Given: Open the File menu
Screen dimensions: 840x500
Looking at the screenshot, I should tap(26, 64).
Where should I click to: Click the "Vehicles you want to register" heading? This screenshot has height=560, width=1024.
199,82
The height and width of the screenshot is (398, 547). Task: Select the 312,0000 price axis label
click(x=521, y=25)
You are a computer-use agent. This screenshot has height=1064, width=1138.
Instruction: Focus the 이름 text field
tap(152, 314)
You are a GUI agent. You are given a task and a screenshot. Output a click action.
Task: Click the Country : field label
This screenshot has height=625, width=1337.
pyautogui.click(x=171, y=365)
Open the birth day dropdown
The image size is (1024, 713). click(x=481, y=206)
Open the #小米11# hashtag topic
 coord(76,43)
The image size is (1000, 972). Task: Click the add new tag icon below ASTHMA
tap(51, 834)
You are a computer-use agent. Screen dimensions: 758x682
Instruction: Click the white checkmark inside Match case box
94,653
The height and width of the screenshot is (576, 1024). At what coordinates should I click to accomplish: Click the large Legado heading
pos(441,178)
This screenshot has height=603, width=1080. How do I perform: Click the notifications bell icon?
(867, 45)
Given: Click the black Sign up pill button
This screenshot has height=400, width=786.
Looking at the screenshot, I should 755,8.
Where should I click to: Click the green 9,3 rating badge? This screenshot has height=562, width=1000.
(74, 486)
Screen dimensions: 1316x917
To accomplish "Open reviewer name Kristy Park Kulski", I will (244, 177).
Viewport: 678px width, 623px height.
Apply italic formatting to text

**REQUIRED WORK:** Return every line of the records above that contains the string "text". Matching is case-sensitive.

**EXERCISE OUTPUT:**
Instruction: Focus the 이름 text field
Apply italic formatting to text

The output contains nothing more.